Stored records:
-*-
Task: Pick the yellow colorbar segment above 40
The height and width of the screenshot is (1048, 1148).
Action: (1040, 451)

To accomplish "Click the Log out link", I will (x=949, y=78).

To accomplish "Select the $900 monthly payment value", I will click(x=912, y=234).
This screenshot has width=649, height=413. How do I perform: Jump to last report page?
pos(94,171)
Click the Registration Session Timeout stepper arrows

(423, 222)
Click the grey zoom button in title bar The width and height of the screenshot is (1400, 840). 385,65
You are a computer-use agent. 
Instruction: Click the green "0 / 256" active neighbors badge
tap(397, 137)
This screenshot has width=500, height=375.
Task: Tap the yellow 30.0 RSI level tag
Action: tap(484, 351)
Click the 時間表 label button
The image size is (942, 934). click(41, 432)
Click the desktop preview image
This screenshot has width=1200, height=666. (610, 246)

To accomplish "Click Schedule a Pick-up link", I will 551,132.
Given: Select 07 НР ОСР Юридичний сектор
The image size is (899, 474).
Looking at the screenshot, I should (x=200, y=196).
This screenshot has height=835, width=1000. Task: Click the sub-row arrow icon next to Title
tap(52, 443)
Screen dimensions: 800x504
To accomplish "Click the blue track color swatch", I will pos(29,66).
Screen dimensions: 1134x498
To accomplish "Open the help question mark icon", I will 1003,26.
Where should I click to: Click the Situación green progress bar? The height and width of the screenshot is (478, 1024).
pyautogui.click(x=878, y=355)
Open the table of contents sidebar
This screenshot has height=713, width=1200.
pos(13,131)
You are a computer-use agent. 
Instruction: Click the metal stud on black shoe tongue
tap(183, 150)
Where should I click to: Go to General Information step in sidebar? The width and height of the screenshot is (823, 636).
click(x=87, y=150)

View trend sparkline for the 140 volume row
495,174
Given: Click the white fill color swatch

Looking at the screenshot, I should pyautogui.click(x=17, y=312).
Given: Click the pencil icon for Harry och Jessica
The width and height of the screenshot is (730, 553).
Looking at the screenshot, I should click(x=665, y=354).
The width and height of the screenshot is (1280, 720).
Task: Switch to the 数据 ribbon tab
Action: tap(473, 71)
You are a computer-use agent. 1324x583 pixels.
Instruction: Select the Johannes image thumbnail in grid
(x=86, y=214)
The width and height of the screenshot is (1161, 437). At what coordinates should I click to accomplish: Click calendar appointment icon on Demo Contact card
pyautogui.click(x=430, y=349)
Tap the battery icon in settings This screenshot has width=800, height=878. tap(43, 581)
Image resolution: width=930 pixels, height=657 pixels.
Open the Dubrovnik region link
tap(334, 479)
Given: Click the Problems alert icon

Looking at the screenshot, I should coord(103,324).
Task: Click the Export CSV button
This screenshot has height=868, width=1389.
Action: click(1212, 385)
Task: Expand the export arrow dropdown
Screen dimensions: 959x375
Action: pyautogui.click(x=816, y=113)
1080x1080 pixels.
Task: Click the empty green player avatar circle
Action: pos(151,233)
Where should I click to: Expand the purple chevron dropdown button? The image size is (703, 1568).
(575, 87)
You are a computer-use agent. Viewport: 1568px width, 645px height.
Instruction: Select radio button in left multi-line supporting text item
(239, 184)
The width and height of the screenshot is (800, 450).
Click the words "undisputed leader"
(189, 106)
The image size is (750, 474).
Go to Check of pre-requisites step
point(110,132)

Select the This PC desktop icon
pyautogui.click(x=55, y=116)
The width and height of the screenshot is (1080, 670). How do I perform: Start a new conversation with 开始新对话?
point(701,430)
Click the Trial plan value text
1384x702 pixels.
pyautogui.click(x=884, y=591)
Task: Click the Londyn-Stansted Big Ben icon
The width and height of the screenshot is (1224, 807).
-*-
- BRIEF: Retrieve all lines from the data that contain the string "computer".

- ANSWER SPACE:
You are a computer-use agent. 
You are a computer-use agent. 
You are a computer-use agent. 1324x583 pixels.
You are a computer-use agent. Viewport: 1568px width, 645px height.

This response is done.